His attorneys argue that he was merely executing his government’s wishes when he approved the loan repayment agreements for Mozambique, and they maintain that there is no evidence of any financial gain for him.

Prosecutors alleged that Chang received $7 million in bribes, which were transferred via U.S. banks to European accounts owned by a colleague.

A federal jury in Brooklyn, New York, reached a guilty verdict on Thursday for Chang on charges of conspiracy to commit wire fraud and money laundering, both of which could lead to a maximum of 20 years in prison.

Chang denied wrongdoing, with his attorney stating that his client was only fulfilling his duties to help the southern African country obtain loans to carry out public infrastructure works.

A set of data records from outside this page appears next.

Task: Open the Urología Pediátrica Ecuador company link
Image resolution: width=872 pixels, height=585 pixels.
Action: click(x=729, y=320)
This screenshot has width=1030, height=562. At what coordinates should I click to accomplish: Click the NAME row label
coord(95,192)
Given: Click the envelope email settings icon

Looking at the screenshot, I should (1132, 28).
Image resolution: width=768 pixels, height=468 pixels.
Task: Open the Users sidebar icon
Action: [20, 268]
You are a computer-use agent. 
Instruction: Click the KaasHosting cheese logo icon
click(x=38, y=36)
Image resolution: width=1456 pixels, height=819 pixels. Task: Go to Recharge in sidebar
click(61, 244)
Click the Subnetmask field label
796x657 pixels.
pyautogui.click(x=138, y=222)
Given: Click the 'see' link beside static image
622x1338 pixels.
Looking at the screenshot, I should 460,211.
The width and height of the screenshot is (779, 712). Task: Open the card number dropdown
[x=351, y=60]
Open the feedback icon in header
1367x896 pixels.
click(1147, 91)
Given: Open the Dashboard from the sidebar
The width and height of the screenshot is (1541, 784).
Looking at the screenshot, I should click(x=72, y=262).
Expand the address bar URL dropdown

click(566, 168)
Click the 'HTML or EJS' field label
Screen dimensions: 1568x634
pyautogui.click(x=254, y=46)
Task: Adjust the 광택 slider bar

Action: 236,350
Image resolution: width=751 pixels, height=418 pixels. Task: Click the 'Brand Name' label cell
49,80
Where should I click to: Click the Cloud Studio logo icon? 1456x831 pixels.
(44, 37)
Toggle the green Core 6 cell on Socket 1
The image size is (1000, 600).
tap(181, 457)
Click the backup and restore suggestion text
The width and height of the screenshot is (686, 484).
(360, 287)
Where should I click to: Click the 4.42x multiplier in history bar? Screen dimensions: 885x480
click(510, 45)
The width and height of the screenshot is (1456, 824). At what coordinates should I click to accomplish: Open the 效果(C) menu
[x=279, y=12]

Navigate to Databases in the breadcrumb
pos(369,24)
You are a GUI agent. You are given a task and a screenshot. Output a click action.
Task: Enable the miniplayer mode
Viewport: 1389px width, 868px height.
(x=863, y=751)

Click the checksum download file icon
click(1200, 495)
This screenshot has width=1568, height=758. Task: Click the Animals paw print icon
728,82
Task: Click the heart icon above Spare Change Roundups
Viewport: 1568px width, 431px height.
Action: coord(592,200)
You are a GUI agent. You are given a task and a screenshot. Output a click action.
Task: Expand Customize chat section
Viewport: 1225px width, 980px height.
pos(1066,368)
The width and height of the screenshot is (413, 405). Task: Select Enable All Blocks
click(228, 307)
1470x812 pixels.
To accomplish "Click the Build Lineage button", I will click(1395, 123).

Between 2013 and 2016, three companies managed by the Mozambican government quietly obtained $2 billion in loans from major foreign banks.

Chang signed off on guarantees that the government would repay these loans, which were vital for reassuring lenders who might have been reluctant to work with these newly formed companies.

The income was planned to be used for developing a tuna fleet, constructing a shipyard, and procuring Coast Guard vessels and radar systems to defend the natural gas fields located off the country’s Indian Ocean shore.

U.S. prosecutors claimed that the loan funds were pilfered by bankers and government officials for their own financial benefit.

In 2016, the public discovered that Mozambique had incurred a $2 billion debt, which represented around 12% of its gross domestic product at that time.

This revelation shocked a nation that the World Bank had recognized as one of the world’s 10 fastest-growing economies for the previous twenty years, leading to a sudden financial crisis.